Remarque préalable :

Nous ne pouvons que souscrire à la démarche d'améliorer les flux de déchets, leurs conditions de collecte et de gestion en réfléchissant à créer un maillage territorial performant permettant une diminution des distances parcoures par les déchets.

Pour autant l'implantation d'un centre de tri, de transit et de regroupement des déchets issus d'activités économiques nécessite de répondre à des critères environnementaux et de sécurité rigoureux.

Parmi les déchets traités se trouvent des produits inflammables (acides, batteries, déchets inflammables, huiles usagées...) ou dangereux ( amiante....).

Deux exemples récents d'incendie ayant provoqué des pollutions majeures doivent nous amener à être vigilants : l'usine de lubrifiant Minerva-oil (Meuzac 87) et l'usine Lubrizol à Rouen.

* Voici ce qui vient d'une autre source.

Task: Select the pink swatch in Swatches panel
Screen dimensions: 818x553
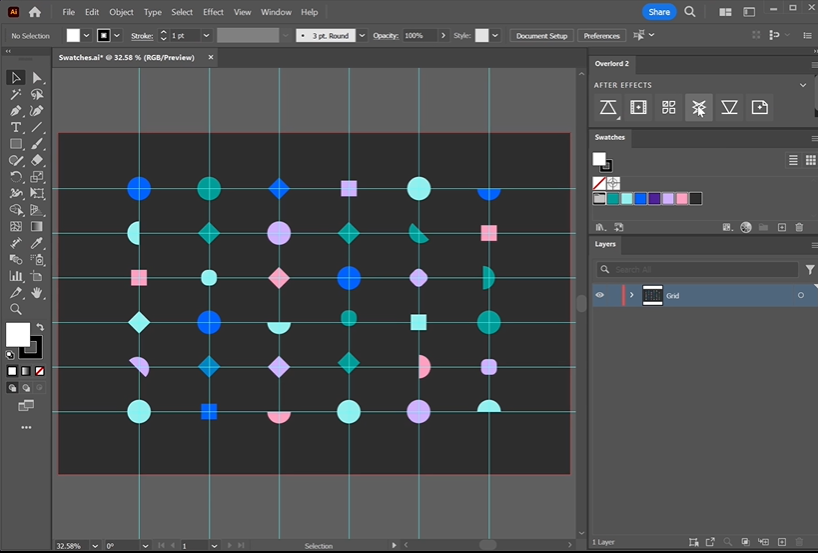Action: pyautogui.click(x=681, y=199)
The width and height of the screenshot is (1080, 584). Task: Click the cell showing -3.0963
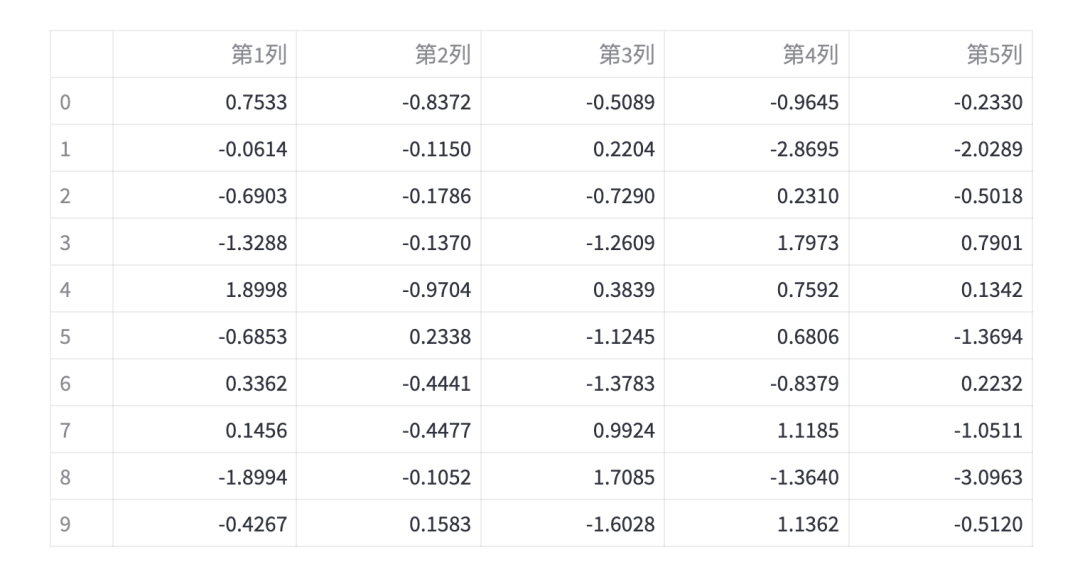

Le choix de l'implantation

Le projet précise que le choix de l'implantation est justifié par la présence de grands axes routiers majeurs desservant la zone de chalandise alors qu'une seule route, la D9, dessert la ZA de Puy Gaillard située à  8 km de la N141.

 

Remarque 1

Doivent être précisés le type et le nombre de camions supplémentaires sur la D9

 

L'implantation

Les déchets concernés sont des acides, des batteries, des déchets inflammables, des huiles usagées avec une zone de stockage. La société CHIMIREC DELVERT possède l'agrément pour la collecte des huiles usagées pour la Haute-Vienne et plusieurs départements et elle peut collecter jusqu'à 2000 t/an. Ces produits inflammables représentent un risque réel à prendre en compte.

Il s'agit d'une implantation nouvelle et non de l'adaptation de bâtiments existants, nous devons avoir un regard rigoureux pour diminuer les risques et s'assurer de la possibilité d'intervention et de mouvement des secours en cas d'accident. Cette ZA se situe à 30 minutes des secours incendie.

Remarque 2

  • Il est important que les accès tout autour du bâtiment soient libres et suffisamment larges. Est-il concevable de construire un bâtiment neuf où les services de secours ne pourront intervenir que sur 3 côtés sur 4 ?

Compte tenu des risques potentiels et de l'expérience liée aux deux incendies cités précédemment, il faut revoir l'implantation du bâtiment ; une voie périphérique suffisamment large doit être réalisée autour du bâtiment.

A Priori le terrain d'implantation est trop petit pour le projet.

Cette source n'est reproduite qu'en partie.